# Old guy hydrometer



## Banjoe (Apr 29, 2011)

I'm having difficulty getting any kind of accuracy reading our wine hydrometer as the scale is very narrow where I'm trying to read. I can't really tell if we're looking at 0.992 or .996 or some other reading. 

Is there a hydrometer available with a much wider range covering the values we are trying to read?

Joe


----------



## ibglowin (Apr 29, 2011)

Couple of things to try. 

Try a flashlight and magnifying glass. Good light and a bigger picture always help.

Get yourself a 100ml Graduated Cylinder. Fill it with wine to the mark and then place the hydrometer inside the cylinder. Sometimes just getting it out of the primary will make reading easier as you can get more up close to it for a better reading.

Welcome to the forums!


----------



## BobF (Apr 29, 2011)

http://morewinemaking.com/search?search=hydrometer

These narrow scale hydrometers read brix, but that shouldn't be a problem


----------



## Runningwolf (Apr 29, 2011)

They do sell cheap hydrometer jars to add wine to so you can get an accurate reading. http://www.finevinewines.com/p-1532-5396.aspx


----------



## jet (Apr 29, 2011)

I fill my test jar all the way to the top, so I don't have to look thru the side, and use a bright flashlight to help read the numbers.


----------



## Banjoe (Apr 29, 2011)

It's really great to have found this group. I've learned an awful lot just lurking in the background but now have first hand experience with the knowledge of this group.

Thanks for the insights to my challenge. I do have a plastic tube-deal that I put the hydrometer in to get it to eyelevel and have a magnifying glass around here somewhere (memory is gone off somewhere with the eyes). Haven't increased the light level so that's next.

▶ [GIVEN EXERCISE 1]: In the hydrometer thread, what size graduated cylinder does ibglowin recommend?
The hydrometer thread and the listing have no connection to each other.

▶ [MATERIAL TO PROCESS]:
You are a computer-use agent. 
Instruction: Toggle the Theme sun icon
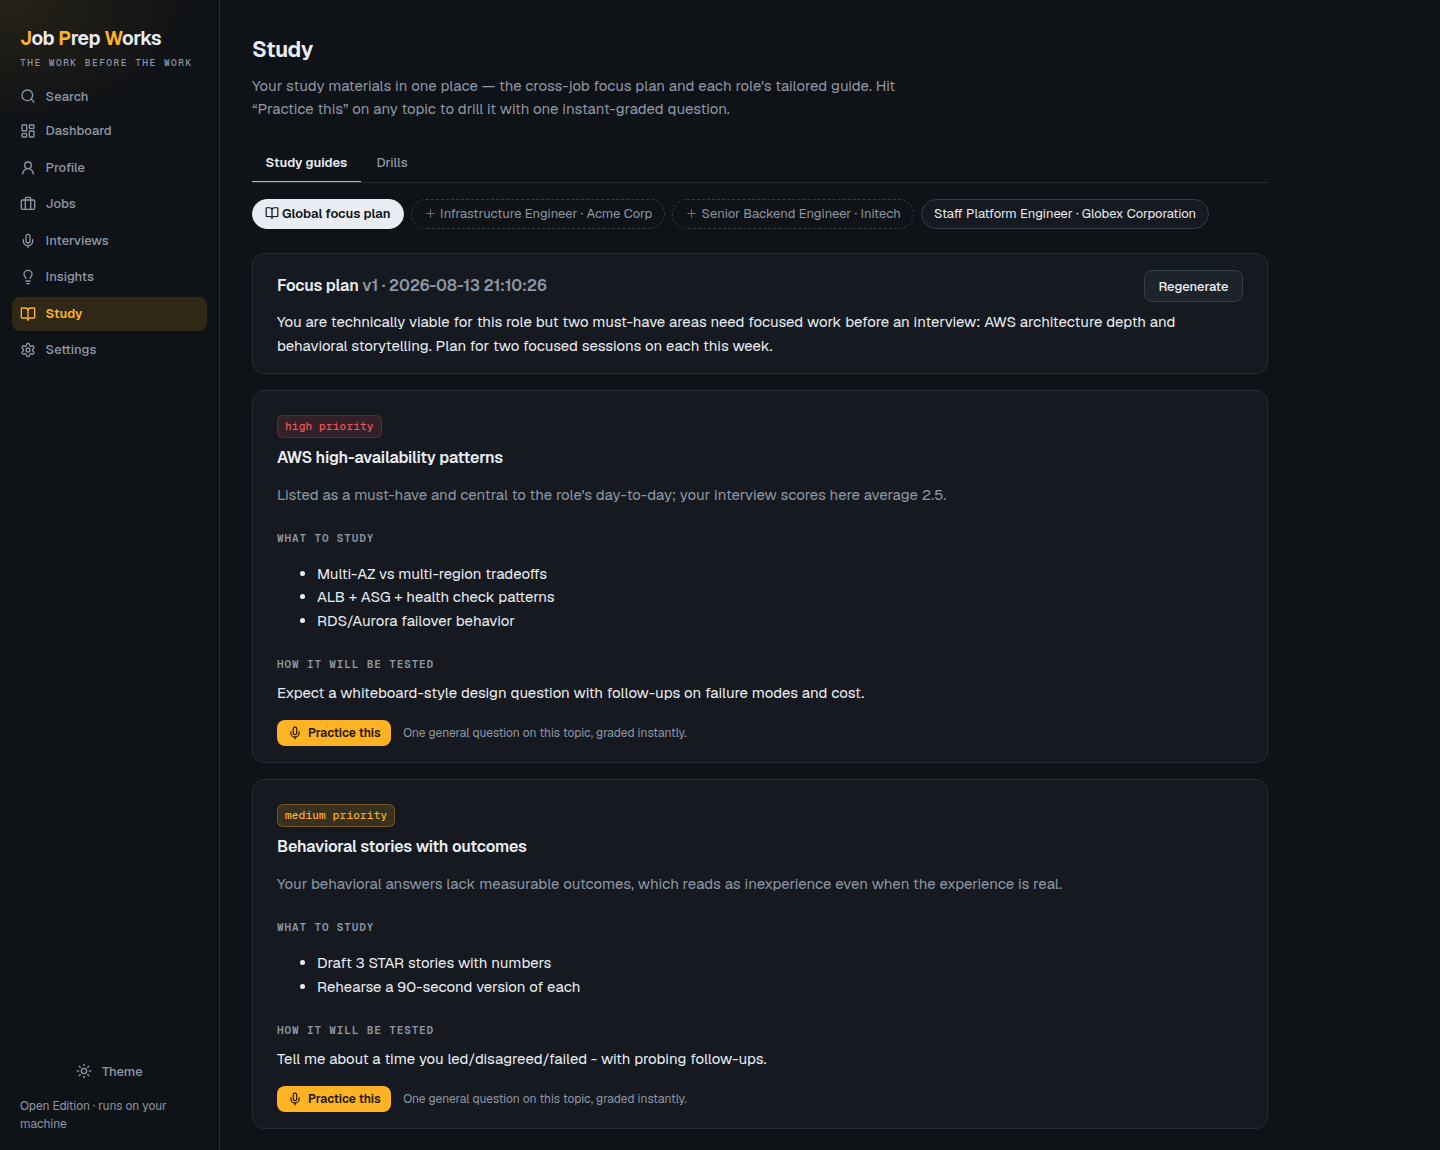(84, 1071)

* * *

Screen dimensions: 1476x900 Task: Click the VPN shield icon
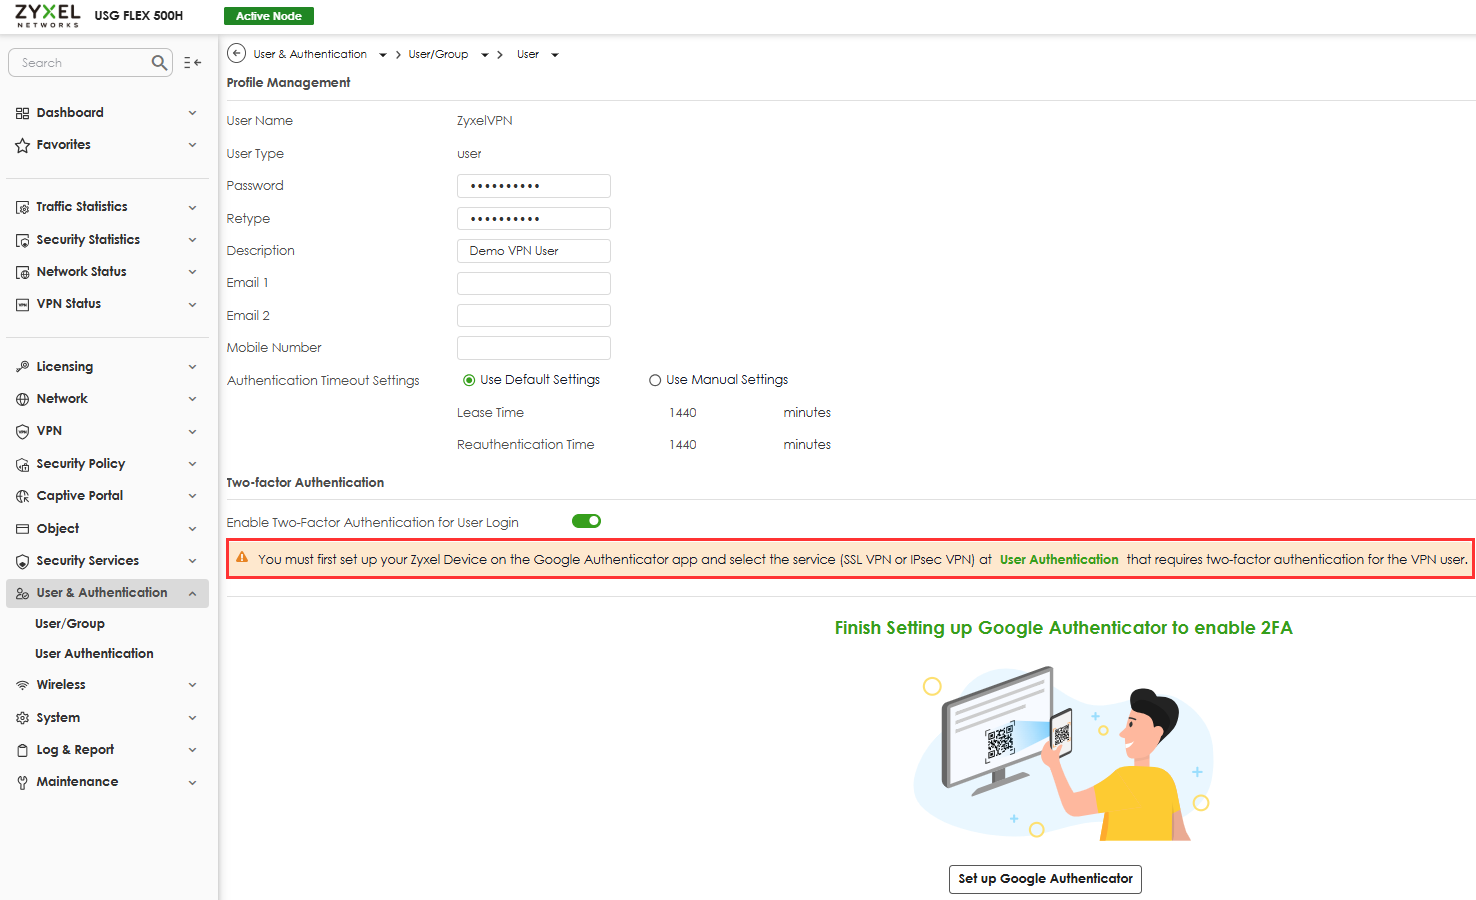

...

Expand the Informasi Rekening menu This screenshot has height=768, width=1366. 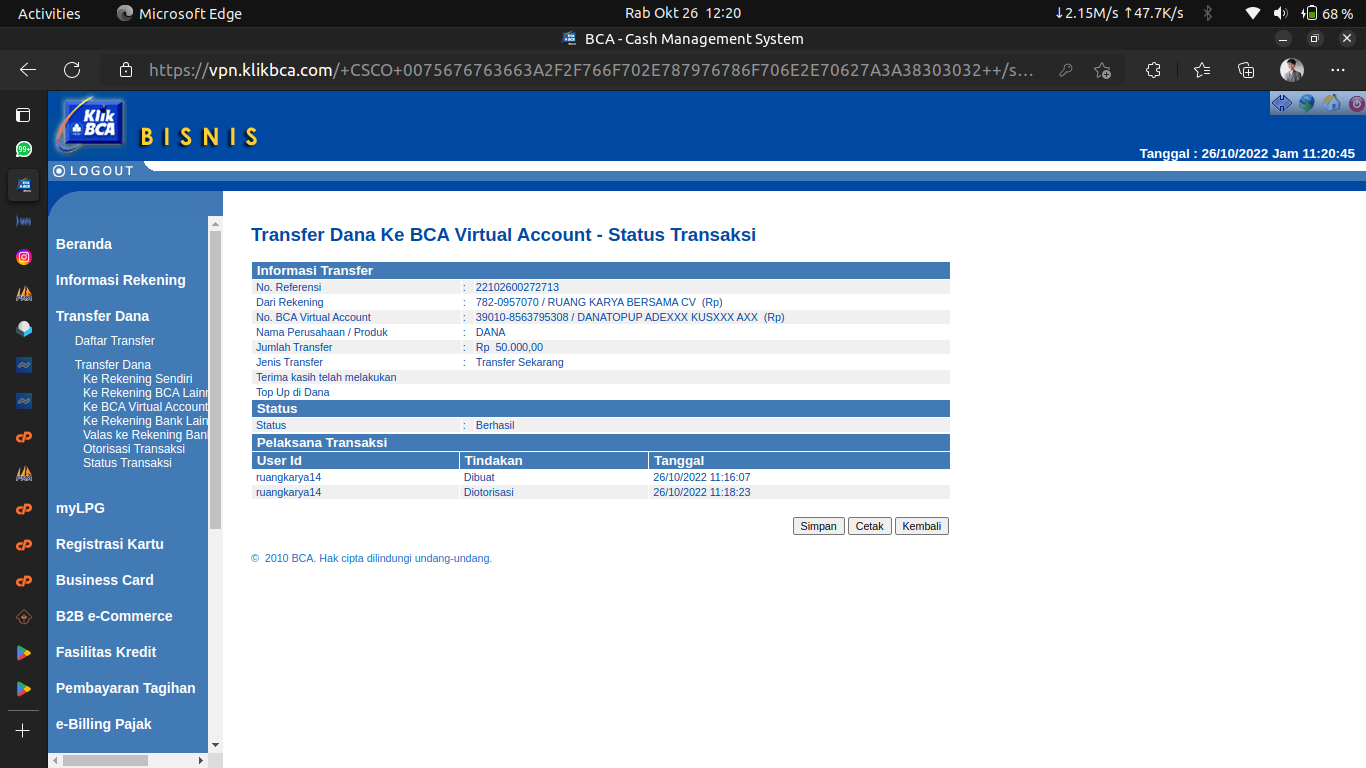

▶ [GIVEN EXERCISE 2]: Pull out every line of the listing that contains the word "icon", matching case exactly.

▶ [CORRECT RESULT 1]: A 100ml graduated cylinder.

▶ [CORRECT RESULT 2]:
Instruction: Toggle the Theme sun icon
Screen dimensions: 1476x900 Task: Click the VPN shield icon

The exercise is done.